Tasks to perform:
a - In the album review, what loss is "One More Hug" written about?
b - Name every song title mentioned in the album review.
c - Transcribe the album review, starting at the words "The album opens" and stopping after "the song weight.".

Matt Wolejsza Faces Inner Collapse and Social Decay on the Unflinchingly Honest “The Beast I’m Meant to Be” Album
Matt Wolejsza’s The Beast I’m Meant to Be is not built around fantasy, escapism, or polished perfection. The album confronts emotional exhaustion, grief, frustration, and self-doubt head-on, turning years of songwriting into a deeply personal body of work that feels grounded in lived experience rather than performance. Across these ten tracks, the Gaithersburg-based songwriter documents the difficult process of understanding both the world around him and the damage carried within.
The album opens with sharp emotional urgency, especially through “Stupidity Gone Viral,” a track that tears into the destructive cycle of internet culture and social media obsession. Wolejsza approaches the subject without subtlety because the song does not require it. The frustration is direct, heavy, and believable. Rather than sounding preachy, the track captures the mental fatigue many people feel from living in a world constantly dominated by noise, outrage, and performative behavior. That honesty gives the song weight.
The title track, “The Beast I’m Meant to Be,” shifts inward and becomes even more affecting. Here, Wolejsza explores depression and collapsing self-worth with painful clarity. The writing avoids dramatic clichés and instead focuses on emotional realism. There is a sense of someone wrestling with identity while trying not to disappear beneath hopelessness. That vulnerability becomes one of the album’s strongest qualities because it never sounds exaggerated for effect.
“One More Hug” stands out as the emotional center of the record. Written about the loss of his cat Bonnie, the song captures the quiet devastation of realizing a beloved companion is never coming home again. Wolejsza handles the subject with restraint, allowing the emotion to emerge naturally through reflection rather than manipulation. It is deeply human songwriting rooted in grief that people rarely discuss openly.
Produced alongside Tim Boate and shaped further through years of feedback and collaboration with Brian Feinstein, the album carries a raw but purposeful sound that supports the emotional themes running throughout the project. Nothing feels overproduced or artificially dramatic. The imperfections help the record feel more personal.
The Beast I’m Meant to Be succeeds because Matt Wolejsza refuses to hide behind an image or trend-chasing. This is an album about emotional survival, modern frustration, and the difficult work of confronting yourself honestly.

[Extracted records]
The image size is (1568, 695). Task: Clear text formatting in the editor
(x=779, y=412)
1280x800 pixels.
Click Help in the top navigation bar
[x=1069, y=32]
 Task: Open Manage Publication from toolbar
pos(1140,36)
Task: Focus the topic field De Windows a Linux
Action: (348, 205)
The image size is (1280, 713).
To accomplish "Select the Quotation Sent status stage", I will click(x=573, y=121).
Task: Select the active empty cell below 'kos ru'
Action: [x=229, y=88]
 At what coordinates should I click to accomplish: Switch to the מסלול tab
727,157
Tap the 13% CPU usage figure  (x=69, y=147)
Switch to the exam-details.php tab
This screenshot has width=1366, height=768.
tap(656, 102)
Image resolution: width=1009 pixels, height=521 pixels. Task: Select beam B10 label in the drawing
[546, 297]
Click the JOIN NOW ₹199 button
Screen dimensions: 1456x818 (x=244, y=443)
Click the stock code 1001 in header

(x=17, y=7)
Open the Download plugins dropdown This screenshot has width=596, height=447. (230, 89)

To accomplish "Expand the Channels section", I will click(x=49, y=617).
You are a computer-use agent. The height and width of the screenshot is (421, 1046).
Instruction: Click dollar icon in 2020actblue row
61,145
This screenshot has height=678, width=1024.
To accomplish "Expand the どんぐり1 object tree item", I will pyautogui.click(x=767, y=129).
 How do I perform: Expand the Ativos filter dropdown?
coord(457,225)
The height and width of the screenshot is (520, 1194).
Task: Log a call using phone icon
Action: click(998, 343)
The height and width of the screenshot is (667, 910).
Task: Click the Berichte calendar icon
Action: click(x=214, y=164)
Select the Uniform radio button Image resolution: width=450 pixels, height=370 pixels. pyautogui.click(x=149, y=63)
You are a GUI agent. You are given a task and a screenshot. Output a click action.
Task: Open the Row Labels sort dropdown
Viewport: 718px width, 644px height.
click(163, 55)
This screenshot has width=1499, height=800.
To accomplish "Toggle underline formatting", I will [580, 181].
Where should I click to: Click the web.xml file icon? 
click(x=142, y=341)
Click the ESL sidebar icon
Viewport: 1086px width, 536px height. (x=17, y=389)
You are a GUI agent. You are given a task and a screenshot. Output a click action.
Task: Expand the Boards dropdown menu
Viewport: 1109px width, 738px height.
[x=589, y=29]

Results for each task:
a - The loss of his cat Bonnie.

b - "Stupidity Gone Viral," "The Beast I'm Meant to Be," "One More Hug"

c -
The album opens with sharp emotional urgency, especially through “Stupidity Gone Viral,” a track that tears into the destructive cycle of internet culture and social media obsession. Wolejsza approaches the subject without subtlety because the song does not require it. The frustration is direct, heavy, and believable. Rather than sounding preachy, the track captures the mental fatigue many people feel from living in a world constantly dominated by noise, outrage, and performative behavior. That honesty gives the song weight.